My bipolar brain and mind are interesting places to live. Pleasurable, no, but interesting, yes. At the beginning of the day my mind seems to start out like a blank chalkboard and then my bipolar brain screams at it as soon as I wake. And little by little the chalkboard fills up. Each scream takes up a line. Until eventually there is no room for working thought or working memory or anything all and all I can hear is my brain screaming, “I can’t do this.” It’s a feeling of stress and anxiety and it’s inescapable.

I’m not sure why my brain chooses to yell this particular phrase at me, but I can tell you, it’s impossible to focus through all the yelling.

My Bipolar Brain Prevents Focus

It’s like this: my bipolar brain has no interest at all in focus. It only has interest in chaos and yelling. Somehow, though, my coping-skill-laden mind manages to take all that chaos and handle it – for a while. And then it’s like the chaos reaches a critical mass and my mind can no longer deal with it. Then the thing that was keeping me sane and lucid – my mind – just seizes like a rock and all I can hear is the constant bipolar screaming. And I can’t focus through all the screaming. I just can’t.
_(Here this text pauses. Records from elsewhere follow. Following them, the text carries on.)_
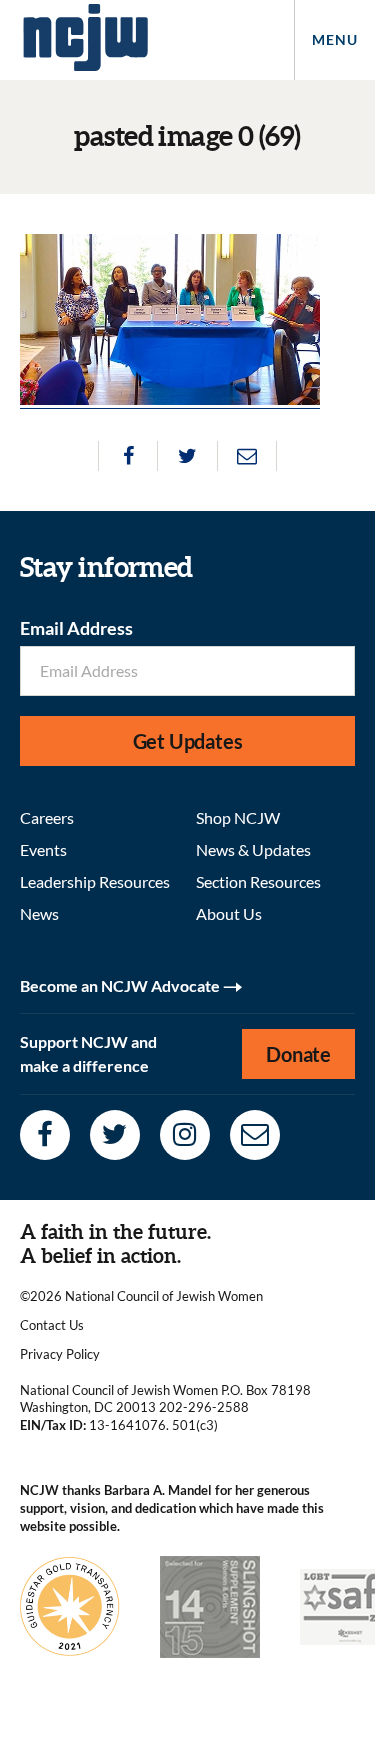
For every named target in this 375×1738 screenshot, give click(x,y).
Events (43, 849)
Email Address (76, 628)
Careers (47, 817)
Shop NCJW (238, 817)
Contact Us (52, 1325)
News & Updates (253, 849)
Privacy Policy (60, 1354)
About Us (229, 913)
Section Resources (258, 881)
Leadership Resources (95, 881)
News (39, 913)
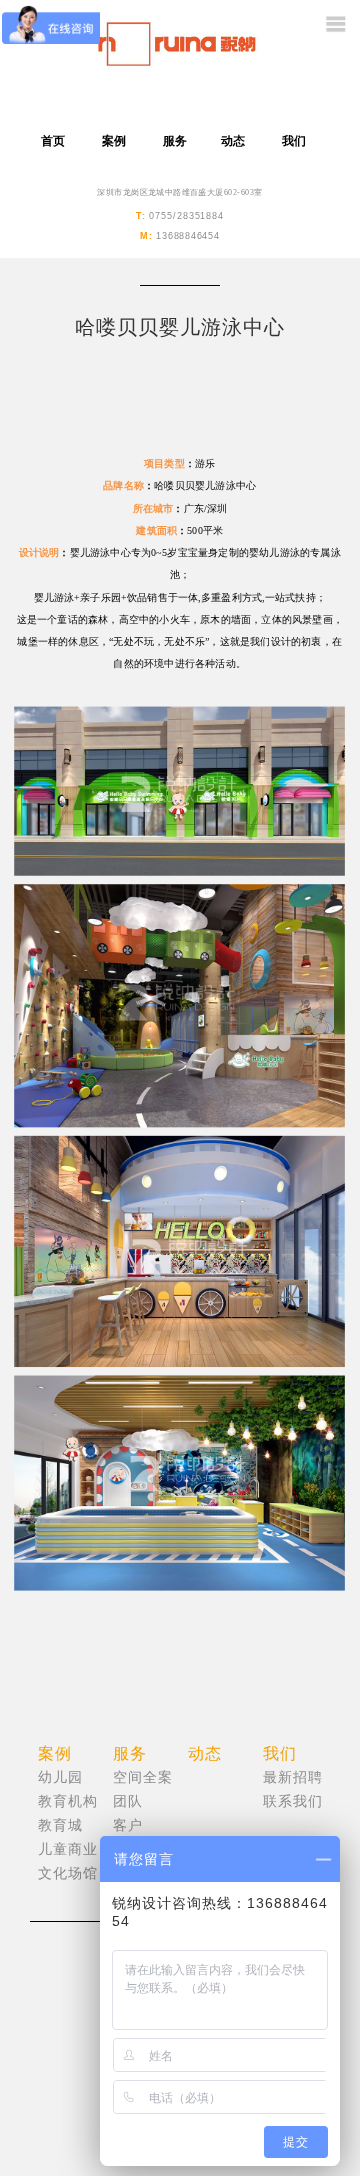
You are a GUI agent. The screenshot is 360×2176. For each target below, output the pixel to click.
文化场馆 (68, 1873)
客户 (128, 1825)
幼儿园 (60, 1777)
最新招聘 (293, 1777)
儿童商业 (68, 1849)
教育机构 (68, 1801)
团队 (128, 1801)
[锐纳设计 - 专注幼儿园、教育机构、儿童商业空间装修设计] (180, 55)
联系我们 (293, 1801)
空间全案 (143, 1777)
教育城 (60, 1825)
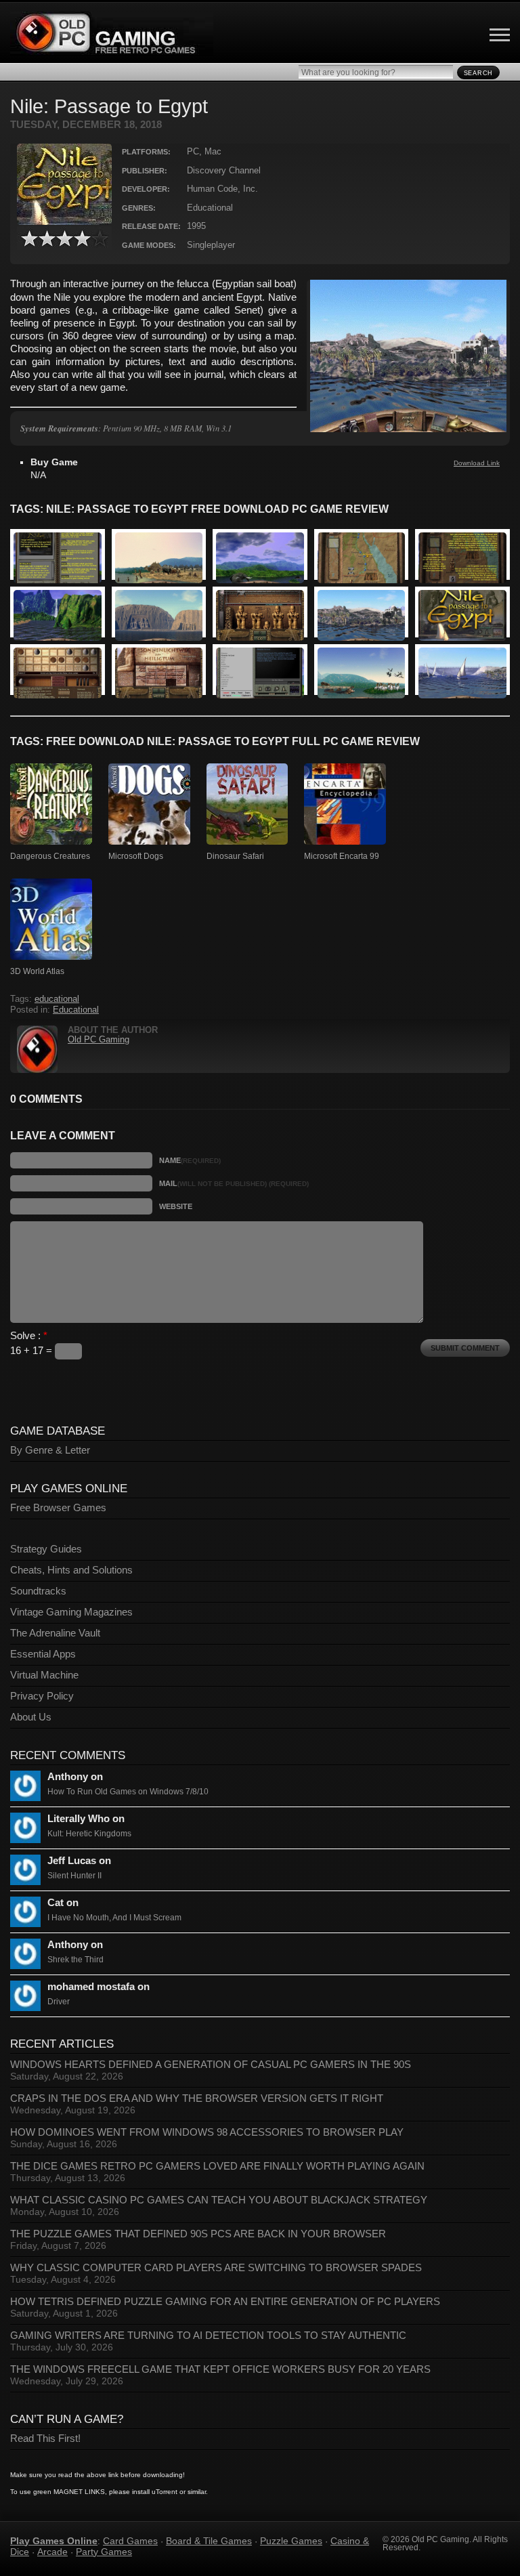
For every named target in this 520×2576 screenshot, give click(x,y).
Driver (58, 2001)
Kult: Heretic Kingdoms (89, 1833)
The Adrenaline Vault (55, 1633)
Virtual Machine (44, 1675)
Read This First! (45, 2438)
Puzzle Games (291, 2540)
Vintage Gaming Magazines (71, 1612)
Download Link (477, 463)
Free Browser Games (58, 1507)
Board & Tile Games (209, 2540)
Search (478, 73)
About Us (30, 1717)
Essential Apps (43, 1654)
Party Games (104, 2551)
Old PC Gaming (98, 1039)
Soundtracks (38, 1591)
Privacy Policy (42, 1696)
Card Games (130, 2540)
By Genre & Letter (50, 1450)
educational (57, 999)
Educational (76, 1010)
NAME (190, 1160)
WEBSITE (175, 1206)
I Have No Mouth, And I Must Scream (114, 1917)
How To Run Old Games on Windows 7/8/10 (128, 1791)
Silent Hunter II (74, 1875)
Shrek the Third (75, 1959)
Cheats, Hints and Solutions (71, 1570)
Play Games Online (54, 2540)
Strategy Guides (46, 1549)
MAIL (234, 1183)
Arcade (52, 2551)
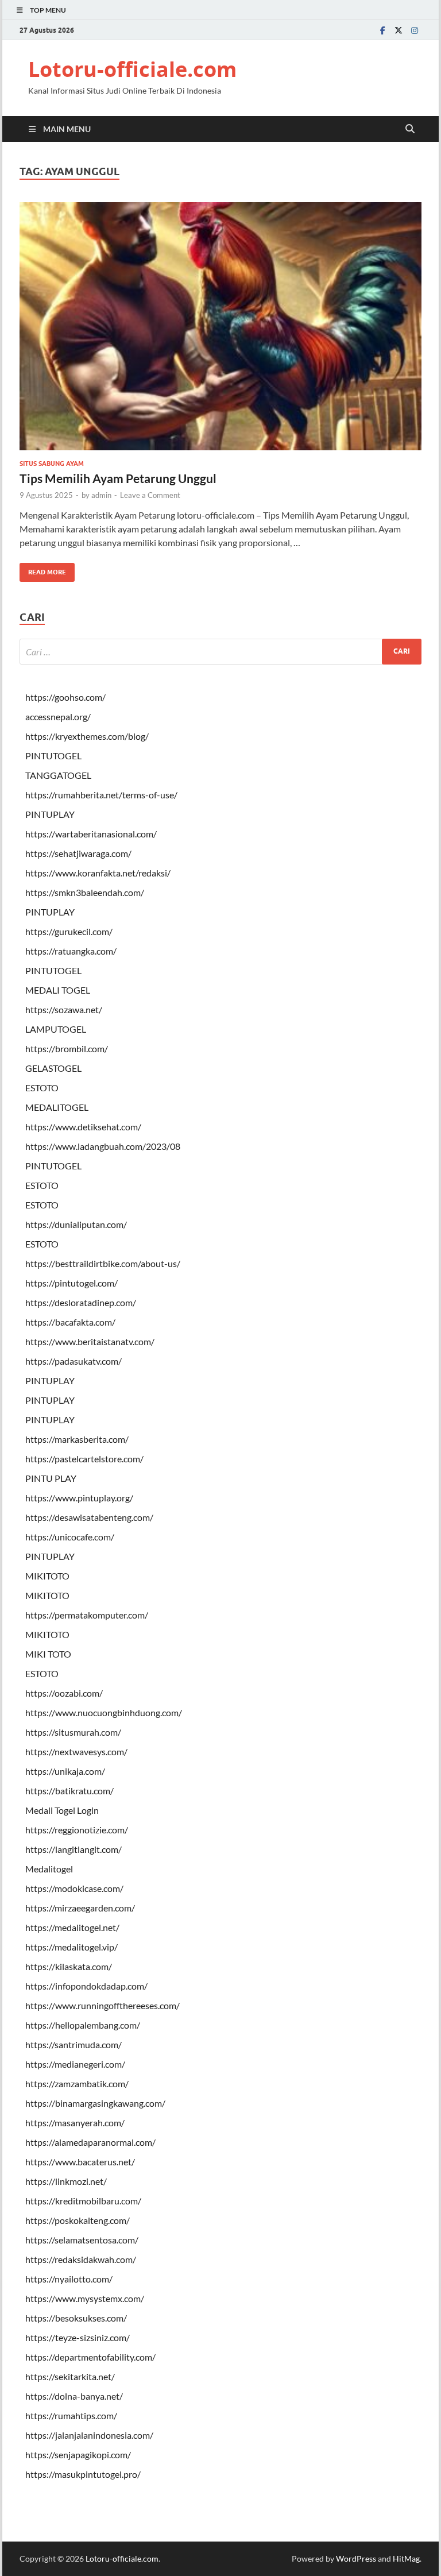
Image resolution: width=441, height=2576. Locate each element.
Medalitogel (49, 1868)
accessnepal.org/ (58, 716)
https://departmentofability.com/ (90, 2356)
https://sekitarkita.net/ (70, 2376)
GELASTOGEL (53, 1068)
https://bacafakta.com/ (70, 1321)
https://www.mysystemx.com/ (84, 2298)
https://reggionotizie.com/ (76, 1829)
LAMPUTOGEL (55, 1029)
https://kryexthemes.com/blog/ (87, 736)
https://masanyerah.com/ (75, 2122)
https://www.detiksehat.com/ (83, 1126)
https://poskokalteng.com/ (77, 2220)
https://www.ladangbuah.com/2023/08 (102, 1146)
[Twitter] (398, 30)
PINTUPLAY (50, 814)
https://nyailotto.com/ (69, 2278)
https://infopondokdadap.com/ (86, 1985)
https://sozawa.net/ (63, 1009)
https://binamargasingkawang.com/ (95, 2103)
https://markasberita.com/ (77, 1439)
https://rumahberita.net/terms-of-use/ (101, 794)
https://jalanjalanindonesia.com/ (89, 2435)
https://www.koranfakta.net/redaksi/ (98, 872)
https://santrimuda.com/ (73, 2044)
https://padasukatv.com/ (73, 1360)
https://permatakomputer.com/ (86, 1614)
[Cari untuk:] (220, 652)
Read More (43, 569)
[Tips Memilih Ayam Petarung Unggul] (220, 326)
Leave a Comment (150, 495)
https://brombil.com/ (66, 1048)
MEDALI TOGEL (57, 989)
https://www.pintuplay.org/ (79, 1497)
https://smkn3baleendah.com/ (84, 892)
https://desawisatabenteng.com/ (89, 1517)
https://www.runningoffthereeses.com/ (102, 2005)
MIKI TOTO (48, 1653)
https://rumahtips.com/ (71, 2415)
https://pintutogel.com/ (71, 1282)
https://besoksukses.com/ (76, 2317)
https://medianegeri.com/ (75, 2064)
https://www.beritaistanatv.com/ (89, 1341)
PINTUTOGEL (53, 755)
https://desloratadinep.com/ (80, 1302)
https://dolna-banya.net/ (74, 2395)
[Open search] (410, 129)
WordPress (356, 2558)
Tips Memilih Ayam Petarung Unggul (118, 478)
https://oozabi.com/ (64, 1692)
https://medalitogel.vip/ (71, 1946)
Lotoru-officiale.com (132, 69)
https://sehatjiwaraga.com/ (78, 853)
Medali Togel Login (62, 1810)
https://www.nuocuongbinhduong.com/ (103, 1712)
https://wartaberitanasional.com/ (91, 833)
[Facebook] (382, 30)
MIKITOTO (47, 1575)
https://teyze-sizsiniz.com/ (77, 2337)
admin (101, 495)
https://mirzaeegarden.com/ (80, 1907)
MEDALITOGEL (56, 1107)
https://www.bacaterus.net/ (80, 2161)
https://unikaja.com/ (65, 1771)
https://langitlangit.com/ (73, 1849)
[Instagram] (414, 30)
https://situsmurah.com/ (73, 1732)
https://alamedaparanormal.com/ (90, 2142)
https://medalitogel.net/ (72, 1927)
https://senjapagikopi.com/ (78, 2454)
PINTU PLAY (50, 1478)
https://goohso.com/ (65, 697)
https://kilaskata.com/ (68, 1966)
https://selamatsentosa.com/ (81, 2239)
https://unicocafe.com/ (69, 1536)
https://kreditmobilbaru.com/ (83, 2200)
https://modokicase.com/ (74, 1888)
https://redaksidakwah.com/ (80, 2259)
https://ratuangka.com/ (71, 950)
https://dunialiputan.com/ (76, 1224)
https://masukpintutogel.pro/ (83, 2474)
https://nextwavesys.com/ (76, 1751)
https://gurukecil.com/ (69, 931)
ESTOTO (42, 1087)
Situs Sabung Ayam (52, 463)
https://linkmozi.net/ (66, 2181)
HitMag (406, 2558)
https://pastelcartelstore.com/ (84, 1458)
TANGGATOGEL (58, 775)
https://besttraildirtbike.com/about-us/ (102, 1263)
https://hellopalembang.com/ (82, 2024)
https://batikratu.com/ (69, 1790)
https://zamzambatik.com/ (77, 2083)
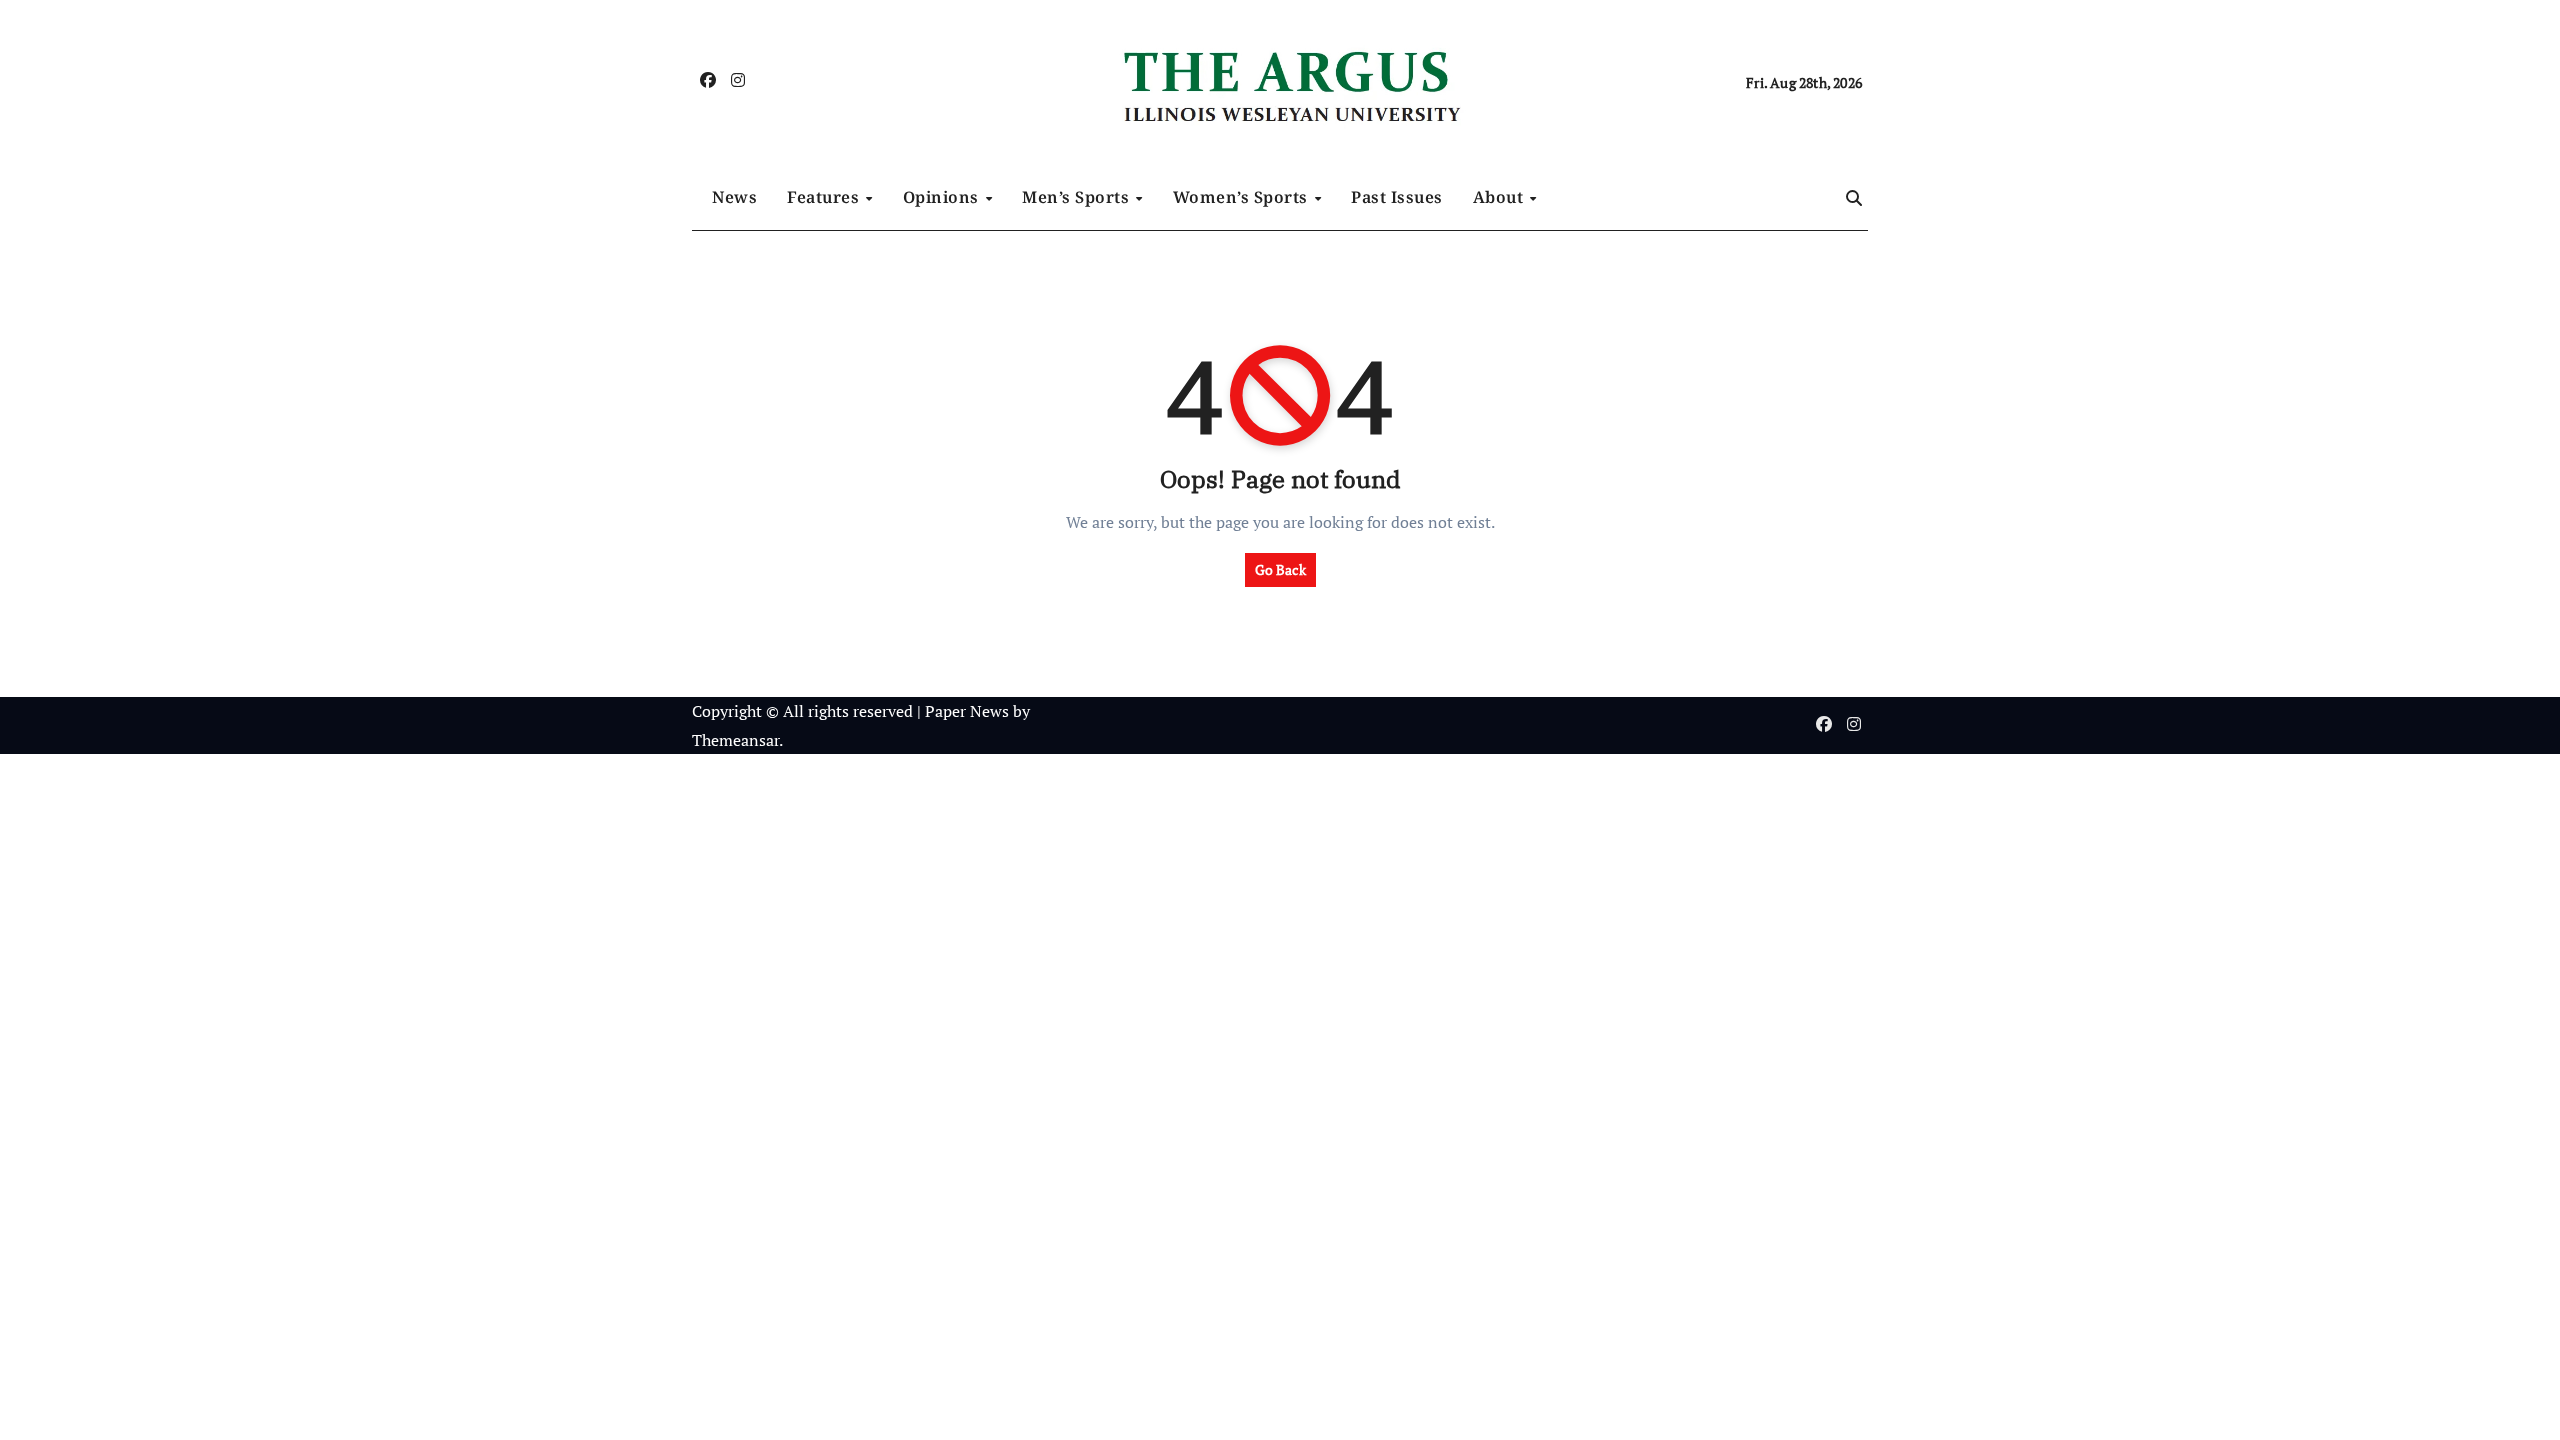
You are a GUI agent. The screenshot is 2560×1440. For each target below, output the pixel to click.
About (1500, 197)
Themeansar (735, 740)
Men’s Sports (1078, 197)
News (734, 197)
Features (825, 197)
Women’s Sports (1243, 197)
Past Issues (1397, 197)
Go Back (1280, 569)
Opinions (943, 197)
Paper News (967, 711)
All the screaming does is stress me out to an extreme level to the point where I’m overwhelmed and I can’t move, let alone function.

Focus can be tough for people with bipolar disorder. My bipolar brain seems to scream at me making focus impossible.Focusing the Bipolar Brain

Sometimes I like distraction while I work – it keeps me upright and working. But when the bipolar brain screaming gets too much, I think that removing external stimuli is the most helpful thing. I seem to be able to better handle the screaming when there aren’t other things like sound and light also encroaching on my consciousness.

I also think micro-chunking of tasks also creates functionality. I’ve mentioned before how I break tasks into tiny pieces so as not to be overwhelmed and to facilitate task completion. Well, when I can’t focus I break the task parts into parts and try to do those. Like I might only write a sentence of an article before permitting myself to rest again. Quiet down again. Attempt focus again. Granted this makes achieving almost anything unbelievably time-consuming, tedious and annoying but it’s better than getting nothing accomplished at all.

Bipolar Screaming and Focus

And, in the end, I just know that I’m unlikely to accomplish much past noon. I know that when I wake up things will be clearer and by the time noon gets here things will be horrible. That’s just my day. My focus decrease as the time increases. That’s just how I roll. It’s exceedingly difficult and painful but it’s just the way I live – all bipolar-y and whatnot.

And I try not to beat myself up for not being able to focus. Because feeling bad about it sure doesn’t make the obsessive screaming any quieter.